This is the latest entry in a series that examines business buzzwords, helps readers understand them and offers alternatives.

You are about to use a popular business buzzword in your report when you realize you don't really know what it means. Or where it comes from. So you begin to get nervous that someone might dare you to define the expression.

When this happens, my best advice is to skip the fuzzy buzzword and say what you have to say in plain English. But if you are stubborn and like the way the buzzword sounds, here are some crib notes that might help you sound more plausible than your challenger.

Paradigm shift

I don’t know about you, but I have hated the expression "paradigm shift" from the first moment I saw it.
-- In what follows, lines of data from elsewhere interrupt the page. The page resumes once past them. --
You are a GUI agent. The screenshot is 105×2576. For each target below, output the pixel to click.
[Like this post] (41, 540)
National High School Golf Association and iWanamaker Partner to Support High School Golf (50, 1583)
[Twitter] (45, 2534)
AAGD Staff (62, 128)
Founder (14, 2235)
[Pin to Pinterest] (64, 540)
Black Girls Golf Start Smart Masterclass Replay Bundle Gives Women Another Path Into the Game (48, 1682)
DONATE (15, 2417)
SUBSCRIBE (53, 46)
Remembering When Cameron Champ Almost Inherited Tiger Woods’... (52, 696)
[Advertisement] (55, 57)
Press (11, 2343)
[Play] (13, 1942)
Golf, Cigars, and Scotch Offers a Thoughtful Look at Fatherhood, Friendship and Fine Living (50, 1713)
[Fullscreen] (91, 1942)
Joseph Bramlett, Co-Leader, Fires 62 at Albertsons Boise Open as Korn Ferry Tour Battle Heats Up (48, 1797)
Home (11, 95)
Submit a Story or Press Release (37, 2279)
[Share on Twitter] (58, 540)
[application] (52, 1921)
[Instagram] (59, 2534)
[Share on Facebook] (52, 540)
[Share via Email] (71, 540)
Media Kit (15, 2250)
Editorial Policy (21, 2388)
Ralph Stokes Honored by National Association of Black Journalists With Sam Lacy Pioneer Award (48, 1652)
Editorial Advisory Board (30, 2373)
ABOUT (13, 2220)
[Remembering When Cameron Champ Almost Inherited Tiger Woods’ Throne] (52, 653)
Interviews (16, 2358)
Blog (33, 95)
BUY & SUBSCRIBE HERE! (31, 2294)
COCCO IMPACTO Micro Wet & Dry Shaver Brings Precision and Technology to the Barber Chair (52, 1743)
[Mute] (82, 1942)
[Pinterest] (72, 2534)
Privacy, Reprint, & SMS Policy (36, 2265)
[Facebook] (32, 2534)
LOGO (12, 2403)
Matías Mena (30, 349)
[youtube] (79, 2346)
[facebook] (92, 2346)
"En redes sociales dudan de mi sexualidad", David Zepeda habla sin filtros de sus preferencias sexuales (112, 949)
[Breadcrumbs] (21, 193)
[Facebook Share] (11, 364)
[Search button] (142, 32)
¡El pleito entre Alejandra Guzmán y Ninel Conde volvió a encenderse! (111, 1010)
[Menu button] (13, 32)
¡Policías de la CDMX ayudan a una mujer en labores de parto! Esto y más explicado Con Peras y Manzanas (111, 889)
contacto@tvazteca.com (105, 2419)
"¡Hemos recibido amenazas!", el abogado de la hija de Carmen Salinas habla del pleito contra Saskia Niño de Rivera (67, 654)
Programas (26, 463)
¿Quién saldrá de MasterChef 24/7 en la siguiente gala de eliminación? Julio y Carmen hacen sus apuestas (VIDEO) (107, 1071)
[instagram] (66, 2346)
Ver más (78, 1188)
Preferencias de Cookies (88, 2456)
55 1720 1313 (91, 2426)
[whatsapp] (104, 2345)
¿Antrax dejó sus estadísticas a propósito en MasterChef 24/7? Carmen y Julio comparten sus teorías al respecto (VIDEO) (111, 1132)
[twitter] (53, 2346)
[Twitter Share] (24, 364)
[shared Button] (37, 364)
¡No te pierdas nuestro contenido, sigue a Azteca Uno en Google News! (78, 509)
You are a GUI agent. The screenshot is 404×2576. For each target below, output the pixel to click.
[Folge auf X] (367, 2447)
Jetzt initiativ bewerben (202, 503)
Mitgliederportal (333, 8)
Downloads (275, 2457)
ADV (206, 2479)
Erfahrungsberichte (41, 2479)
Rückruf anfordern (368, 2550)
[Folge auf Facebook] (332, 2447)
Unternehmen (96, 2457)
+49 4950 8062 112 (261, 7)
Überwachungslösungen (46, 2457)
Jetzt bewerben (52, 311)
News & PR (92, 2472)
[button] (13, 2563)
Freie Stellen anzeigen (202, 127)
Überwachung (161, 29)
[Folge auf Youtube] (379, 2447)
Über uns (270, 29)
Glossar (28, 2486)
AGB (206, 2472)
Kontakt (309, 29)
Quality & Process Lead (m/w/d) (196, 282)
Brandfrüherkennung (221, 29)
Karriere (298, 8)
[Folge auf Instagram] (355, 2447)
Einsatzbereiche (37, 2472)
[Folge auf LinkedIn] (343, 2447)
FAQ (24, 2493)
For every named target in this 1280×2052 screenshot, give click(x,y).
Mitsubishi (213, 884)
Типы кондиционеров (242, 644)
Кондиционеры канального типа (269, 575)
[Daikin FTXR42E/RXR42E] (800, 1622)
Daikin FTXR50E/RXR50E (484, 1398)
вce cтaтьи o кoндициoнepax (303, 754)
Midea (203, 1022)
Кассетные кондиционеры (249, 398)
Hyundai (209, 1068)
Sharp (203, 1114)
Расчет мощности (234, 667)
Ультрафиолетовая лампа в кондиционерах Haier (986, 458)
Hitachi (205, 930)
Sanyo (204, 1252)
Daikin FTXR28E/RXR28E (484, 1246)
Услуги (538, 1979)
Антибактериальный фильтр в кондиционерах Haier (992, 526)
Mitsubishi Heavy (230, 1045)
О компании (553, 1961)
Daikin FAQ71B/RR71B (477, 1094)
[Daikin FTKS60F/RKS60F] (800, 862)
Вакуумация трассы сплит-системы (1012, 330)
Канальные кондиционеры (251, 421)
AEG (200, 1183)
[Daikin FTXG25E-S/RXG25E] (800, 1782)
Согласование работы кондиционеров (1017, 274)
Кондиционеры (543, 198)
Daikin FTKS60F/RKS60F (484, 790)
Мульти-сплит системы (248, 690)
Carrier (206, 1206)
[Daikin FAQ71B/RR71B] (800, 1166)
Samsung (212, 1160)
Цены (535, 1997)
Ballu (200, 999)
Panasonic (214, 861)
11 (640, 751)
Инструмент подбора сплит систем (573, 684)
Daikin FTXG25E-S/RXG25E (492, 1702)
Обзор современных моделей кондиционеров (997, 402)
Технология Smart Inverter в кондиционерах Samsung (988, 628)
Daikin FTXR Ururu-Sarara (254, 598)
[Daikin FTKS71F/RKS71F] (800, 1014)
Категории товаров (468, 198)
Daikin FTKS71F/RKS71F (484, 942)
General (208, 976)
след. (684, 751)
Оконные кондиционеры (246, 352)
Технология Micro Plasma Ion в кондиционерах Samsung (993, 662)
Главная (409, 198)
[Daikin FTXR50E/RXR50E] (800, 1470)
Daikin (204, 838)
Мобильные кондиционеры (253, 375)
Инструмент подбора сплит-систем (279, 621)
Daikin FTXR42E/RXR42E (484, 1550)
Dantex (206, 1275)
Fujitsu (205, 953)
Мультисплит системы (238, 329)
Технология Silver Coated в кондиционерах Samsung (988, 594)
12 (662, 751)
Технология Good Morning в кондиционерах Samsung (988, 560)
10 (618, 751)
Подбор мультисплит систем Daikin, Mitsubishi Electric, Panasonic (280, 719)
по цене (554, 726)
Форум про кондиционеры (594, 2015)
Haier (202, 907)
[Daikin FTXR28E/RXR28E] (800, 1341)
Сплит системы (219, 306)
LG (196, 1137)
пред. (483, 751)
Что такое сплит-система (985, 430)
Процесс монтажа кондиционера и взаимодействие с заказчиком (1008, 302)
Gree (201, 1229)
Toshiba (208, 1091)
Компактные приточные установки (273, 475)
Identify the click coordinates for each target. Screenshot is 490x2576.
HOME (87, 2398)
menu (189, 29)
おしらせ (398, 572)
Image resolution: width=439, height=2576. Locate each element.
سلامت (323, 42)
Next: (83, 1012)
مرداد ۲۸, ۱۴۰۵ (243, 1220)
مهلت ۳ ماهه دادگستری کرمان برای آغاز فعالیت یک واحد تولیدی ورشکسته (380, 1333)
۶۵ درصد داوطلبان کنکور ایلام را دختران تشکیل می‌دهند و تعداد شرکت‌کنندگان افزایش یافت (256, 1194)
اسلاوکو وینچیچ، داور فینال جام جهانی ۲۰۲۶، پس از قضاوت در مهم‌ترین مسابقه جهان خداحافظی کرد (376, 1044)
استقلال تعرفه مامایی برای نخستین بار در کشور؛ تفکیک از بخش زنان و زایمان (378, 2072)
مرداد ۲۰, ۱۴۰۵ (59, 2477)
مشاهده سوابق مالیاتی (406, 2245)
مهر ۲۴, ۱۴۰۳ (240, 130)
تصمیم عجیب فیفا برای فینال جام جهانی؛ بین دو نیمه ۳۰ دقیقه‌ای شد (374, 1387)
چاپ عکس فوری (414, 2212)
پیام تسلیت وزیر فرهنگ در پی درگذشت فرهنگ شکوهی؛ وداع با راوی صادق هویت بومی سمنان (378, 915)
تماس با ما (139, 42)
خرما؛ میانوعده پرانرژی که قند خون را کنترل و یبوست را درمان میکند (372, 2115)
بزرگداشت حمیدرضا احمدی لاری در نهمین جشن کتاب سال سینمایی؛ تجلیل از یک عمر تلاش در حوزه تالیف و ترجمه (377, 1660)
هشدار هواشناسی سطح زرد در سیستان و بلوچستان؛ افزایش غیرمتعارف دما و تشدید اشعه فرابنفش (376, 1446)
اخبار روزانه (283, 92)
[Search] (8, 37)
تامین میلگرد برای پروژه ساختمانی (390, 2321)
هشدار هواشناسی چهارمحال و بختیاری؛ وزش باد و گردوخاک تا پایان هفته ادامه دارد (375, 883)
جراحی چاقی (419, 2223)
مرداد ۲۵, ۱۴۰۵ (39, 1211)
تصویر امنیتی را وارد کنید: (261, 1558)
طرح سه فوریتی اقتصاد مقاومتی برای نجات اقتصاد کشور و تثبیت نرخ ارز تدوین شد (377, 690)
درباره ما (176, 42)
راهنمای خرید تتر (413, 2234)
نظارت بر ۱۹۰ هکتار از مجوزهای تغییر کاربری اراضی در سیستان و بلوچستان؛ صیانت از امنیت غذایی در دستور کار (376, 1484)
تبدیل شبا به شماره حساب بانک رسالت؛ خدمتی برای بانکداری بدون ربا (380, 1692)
For one thing, it doesn't sound the way it’s spelled. And when properly pronounced, it made me think of two coins — a pair of dimes — an image that has nothing helpful to add in terms of meaning.

Then there's the "shift" part; I didn’t know what a "paradigm" was, much less why it might be shifting gears.

Like a lot of troublesome terms, you can blame the ancient Greeks. Their word, "paradeigma," meant "to show side by side." Today, it means an example or pattern, so why not say, "We’re going to shift our thinking," or "Let’s change the way we look at this process?"

Synergy

Another of those hard-to-spell, no-clue-what-it-means buzzwords is “synergy." Is this some sort of synthetic energy? No, it’s the increase in effectiveness when two or more people or businesses work together.

Greek origin, again! "Synergos," working together. I think it would be better to be specific about what operations or processes two parties expect to make more effective, and to what degree, rather than a vague "synergy."

Cloud

Talk about a fuzzy word, what could be fuzzier than "cloud?" Yet, it is billed as the coolest of the cool in information technology.

Everything is floating in cyberspace somewhere, so you get the service without having to load the software, and storage without investing in your own backup system. I’ll admit that “cloud” is a lot cooler than "software as a service" and some of the other techie terms we used to use for what is basically outsourcing your IT needs. But otherwise, it is as meaningless as smoke.

Bandwidth

While we're floating around in the high-tech fog, let’s tackle "bandwidth."

Just what kind of "band" are we talking about? And why is the width important? At first, bandwidth had to do strictly with radio communications, denoting a portion of the radio spectrum – think of a rainbow, each “band” a different frequency of light.

Then it became an important term in computer networking, referring to the carrying capacity of your wiring, and evolving to "broadband." Today, it is used as a business buzzword for capacity or ability, as in, "We may not have the bandwidth to do this job right." I say give it back to the techies.

Serendipity

Let’s take a trip to Serendip. No, I’m not kidding, that’s where the buzzword "serendipity" came from.

The Land of Serendip is some sort of fantasy place where anything can happen. Or was it an island? Yes, Serendip (also Serendib) is the Arabic name of Sri Lanka (formerly Ceylon) a large island off the coast of southern India. And the book, "Three Princes of Serendip" was published in 1557.

"Serendipity" is a name for those good kinds of coincidences and smooth, effortless choices that sometimes come your way. Lucky breaks? I like the way my wife put it: "You may not know what 'serendipity' means, but you know when it happens."

Clean slate

Is there such a thing as a dirty slate? Not really, because what you'd be cleaning off a slate is chalk, not dirt.

Today, we use white boards and tablet computers, but way, way back in the day a student would have a nice piece of slate to write on, enclosed in a wood frame. The story goes that when Abe Lincoln was a boy, his frontier family was too poor to buy him a proper slate, so he wrote on the back of a shovel. In that case, both dirt and chalk would need to be removed to have a "clean shovel."

Hopefully these hints will help you clear out some of the fuzz in your use of buzzwords.